__ACTIVITY__:
In the passage on business application access below, why do 48 percent of organizations report limited visibility and control over how employees use web apps? Answer in one to three sentences.

[Opening SUPPLIED TEXT section]

For example, company executives and other privileged users are often granted far-reaching access to network resources and web applications that power the business. While it’s important to assume positive intent, there have been numerous examples of legitimate, elevated access being abused (whether voluntarily or involuntarily) to make unauthorized changes or misuse data, or of users being social engineered to help attackers.

Such threats can exist at every level of the business, according to CyberArk research. In most organizations (70 percent), an average business user has access to more than 10 business applications, many of which contain high-value data such as financial records, customer information and intellectual property. Eighty percent of organizations report employee misuse or abuse of business application access within the last year. Yet 48 percent say they have limited visibility and control over how employees are actually using web apps due to disparate controls across the spectrum of applications and sessions, making it difficult to identify and attribute risky behavior.

[Closing SUPPLIED TEXT section]
[Opening DATA LISTING section]

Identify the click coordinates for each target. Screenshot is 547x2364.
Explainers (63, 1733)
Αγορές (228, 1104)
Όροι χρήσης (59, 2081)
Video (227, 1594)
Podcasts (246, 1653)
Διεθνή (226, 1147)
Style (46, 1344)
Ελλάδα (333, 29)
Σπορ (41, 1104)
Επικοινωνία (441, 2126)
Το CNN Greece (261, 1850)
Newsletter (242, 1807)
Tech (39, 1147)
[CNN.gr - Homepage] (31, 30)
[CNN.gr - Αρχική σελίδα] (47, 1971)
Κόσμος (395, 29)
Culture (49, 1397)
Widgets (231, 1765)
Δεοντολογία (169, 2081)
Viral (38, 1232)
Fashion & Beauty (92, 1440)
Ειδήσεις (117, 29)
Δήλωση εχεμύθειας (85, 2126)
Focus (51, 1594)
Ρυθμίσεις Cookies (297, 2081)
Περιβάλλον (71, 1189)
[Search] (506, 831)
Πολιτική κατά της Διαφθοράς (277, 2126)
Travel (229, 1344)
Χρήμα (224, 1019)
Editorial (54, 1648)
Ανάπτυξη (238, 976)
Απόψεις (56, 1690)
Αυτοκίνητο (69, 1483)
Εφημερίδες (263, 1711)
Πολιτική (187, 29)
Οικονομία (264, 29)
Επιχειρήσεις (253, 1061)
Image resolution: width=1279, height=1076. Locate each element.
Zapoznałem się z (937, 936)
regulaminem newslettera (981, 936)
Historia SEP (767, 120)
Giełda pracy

[Closing DATA LISTING section]

__RESULT OF THE EXERCISE__:
They report it because controls are disparate across the spectrum of applications and sessions. As a result, it is difficult to identify and attribute risky behavior.